### Activity
From the records below, please return each line that holds the word "computer".

### Material supplied
● ● ●

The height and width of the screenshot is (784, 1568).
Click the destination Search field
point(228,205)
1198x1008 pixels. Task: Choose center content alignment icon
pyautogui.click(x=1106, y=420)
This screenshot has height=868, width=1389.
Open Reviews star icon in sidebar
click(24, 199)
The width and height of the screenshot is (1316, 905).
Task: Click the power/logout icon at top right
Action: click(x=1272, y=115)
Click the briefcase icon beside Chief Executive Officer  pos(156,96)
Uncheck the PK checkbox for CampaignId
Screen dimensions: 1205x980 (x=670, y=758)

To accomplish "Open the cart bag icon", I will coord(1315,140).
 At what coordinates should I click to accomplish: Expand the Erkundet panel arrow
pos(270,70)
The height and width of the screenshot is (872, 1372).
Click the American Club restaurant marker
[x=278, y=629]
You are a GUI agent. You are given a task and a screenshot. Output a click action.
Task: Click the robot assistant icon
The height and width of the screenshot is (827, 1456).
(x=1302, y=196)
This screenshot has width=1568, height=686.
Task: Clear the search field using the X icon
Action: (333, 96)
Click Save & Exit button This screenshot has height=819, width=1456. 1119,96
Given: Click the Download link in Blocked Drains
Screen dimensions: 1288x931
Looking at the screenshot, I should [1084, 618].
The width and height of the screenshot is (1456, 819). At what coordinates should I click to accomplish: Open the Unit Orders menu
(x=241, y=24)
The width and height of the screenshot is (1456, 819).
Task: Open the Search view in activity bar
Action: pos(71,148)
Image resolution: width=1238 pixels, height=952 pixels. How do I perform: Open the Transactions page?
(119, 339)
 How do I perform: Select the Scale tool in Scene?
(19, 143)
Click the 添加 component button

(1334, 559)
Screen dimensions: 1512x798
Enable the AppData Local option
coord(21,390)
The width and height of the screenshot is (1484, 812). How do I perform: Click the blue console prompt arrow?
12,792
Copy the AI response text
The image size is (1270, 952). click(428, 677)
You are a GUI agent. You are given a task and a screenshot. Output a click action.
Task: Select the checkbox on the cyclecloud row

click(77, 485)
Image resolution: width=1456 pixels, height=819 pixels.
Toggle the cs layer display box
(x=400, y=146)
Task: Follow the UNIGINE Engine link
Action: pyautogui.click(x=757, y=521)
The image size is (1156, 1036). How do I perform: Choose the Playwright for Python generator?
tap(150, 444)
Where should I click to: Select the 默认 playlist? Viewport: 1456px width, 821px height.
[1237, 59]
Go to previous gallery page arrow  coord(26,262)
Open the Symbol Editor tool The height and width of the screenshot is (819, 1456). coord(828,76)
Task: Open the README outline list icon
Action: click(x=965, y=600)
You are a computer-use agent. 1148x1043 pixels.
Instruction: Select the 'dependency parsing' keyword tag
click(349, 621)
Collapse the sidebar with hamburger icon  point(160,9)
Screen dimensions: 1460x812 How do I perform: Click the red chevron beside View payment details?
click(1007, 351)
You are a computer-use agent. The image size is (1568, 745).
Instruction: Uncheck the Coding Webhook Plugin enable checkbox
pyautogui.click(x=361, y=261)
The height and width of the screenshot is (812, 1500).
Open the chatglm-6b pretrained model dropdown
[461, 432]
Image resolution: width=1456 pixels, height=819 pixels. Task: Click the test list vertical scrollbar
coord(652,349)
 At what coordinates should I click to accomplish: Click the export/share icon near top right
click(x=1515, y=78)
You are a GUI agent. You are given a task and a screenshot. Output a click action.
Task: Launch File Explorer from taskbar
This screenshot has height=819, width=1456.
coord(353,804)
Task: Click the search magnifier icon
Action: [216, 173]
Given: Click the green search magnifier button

● ● ●

### Result below
You are a computer-use agent. 1148x1043 pixels.
You are a computer-use agent. The image size is (1568, 745).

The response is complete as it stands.